It is not only memories of play tht shape who I am now, or affect my approach to life. It is what I do after work - now - every Tuesday and Thursday. As a parent, I am glad my children see what I do and how much it means to me.
My story doesn't include any rough-and-tumble, because it is about play among grownups. It is actually a structured kind of play, but I thought of it when I heard your solicitation for stories because I once described it to a friend as "my ministry." I am a Quaker, which not alot of my dance students know, but in our religion we've done away with the laity and all consider ourselves to be ministers or potential ministers, vocal or otherwise. So when I share my gifts with people, it is my ministry.
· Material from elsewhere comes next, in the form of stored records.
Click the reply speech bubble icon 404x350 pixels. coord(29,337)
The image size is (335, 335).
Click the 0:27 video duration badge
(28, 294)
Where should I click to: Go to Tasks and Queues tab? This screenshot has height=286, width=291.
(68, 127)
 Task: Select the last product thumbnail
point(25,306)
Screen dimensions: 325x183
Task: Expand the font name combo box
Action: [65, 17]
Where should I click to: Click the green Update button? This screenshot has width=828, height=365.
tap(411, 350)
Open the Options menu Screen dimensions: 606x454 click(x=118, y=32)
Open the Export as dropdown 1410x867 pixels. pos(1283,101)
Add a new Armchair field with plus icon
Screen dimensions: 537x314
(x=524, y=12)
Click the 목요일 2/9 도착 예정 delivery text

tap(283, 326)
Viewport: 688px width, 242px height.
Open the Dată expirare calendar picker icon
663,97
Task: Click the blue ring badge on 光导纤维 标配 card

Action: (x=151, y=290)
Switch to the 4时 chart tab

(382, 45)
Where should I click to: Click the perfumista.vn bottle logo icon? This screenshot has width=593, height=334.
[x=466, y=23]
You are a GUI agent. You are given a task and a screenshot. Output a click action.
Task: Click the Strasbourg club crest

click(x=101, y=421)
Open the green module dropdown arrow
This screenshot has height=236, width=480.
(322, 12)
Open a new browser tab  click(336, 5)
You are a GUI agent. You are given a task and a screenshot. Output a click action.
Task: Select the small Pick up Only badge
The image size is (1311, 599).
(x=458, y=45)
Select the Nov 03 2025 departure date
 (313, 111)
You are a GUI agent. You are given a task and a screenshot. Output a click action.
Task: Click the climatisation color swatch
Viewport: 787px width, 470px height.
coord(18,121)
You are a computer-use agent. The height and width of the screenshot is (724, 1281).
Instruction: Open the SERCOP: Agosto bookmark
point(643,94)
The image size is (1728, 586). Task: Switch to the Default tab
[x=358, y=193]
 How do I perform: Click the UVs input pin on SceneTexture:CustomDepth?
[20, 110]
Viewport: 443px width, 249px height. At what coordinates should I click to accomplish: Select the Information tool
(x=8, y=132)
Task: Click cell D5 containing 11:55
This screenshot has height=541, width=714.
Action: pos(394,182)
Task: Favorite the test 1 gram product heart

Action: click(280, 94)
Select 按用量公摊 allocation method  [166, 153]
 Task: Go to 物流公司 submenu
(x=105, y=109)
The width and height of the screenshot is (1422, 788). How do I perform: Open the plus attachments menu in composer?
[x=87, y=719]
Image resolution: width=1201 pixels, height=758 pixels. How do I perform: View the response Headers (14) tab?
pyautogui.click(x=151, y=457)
In the course of maintaining physical fitness, there are obvious health benefits. But when I teach a dance/fitness class, I teach it straight from the heart for non-fitness reasons. There are so many pressures on normal people today. I teach my class like a respite from all of that. I never make comments about body fat content or bathing suit season or keeping off the holiday pounds. I don't need that fear-based motivation. I may refer to the holidays or stress in general. But my comments about the body are along the lines of how well it responds to exercise and how to do it safely. When I say, as I often do, "Your glutes are gonna love you for all those squats," I don't really say why. The music keeps going and I don't have time, but I really mean much besides controlling fat and building muscle. I think it builds self-esteem for people to be fit. And to take the time away from family, home, etc simply to go to fitness class - sometimes that takes strength too. To begin certainly takes courage.
My classes are corporate, so I have to keep my own faith out of it. But I do feel that, as a person here on earth, I have something to share and those are my gifts. We each have a gift or gifts. It is by teaching dance/exercise that I have found a way to share mine. I enjoy my own gift so much more when I use it to lead classes that are good for other people. I hope very much that, as a result, there is a moment here or there when people in class feel more aware of their own gifts. Or at least a break from the pressures of our lives that may form a barrier between a person's everyday identity and the sweet, covering, and consuming contact with what I call grace, or the reason for being here on earth.
I think I am not alone in thinking about the past and the future so much that I lose the opportunity to live in the present. That is one thing that dancing in class gives us. You can't think about the past or the present when you are keeping up with the dance routine. You don't have a choice but to live in the moment. Thanks for asking.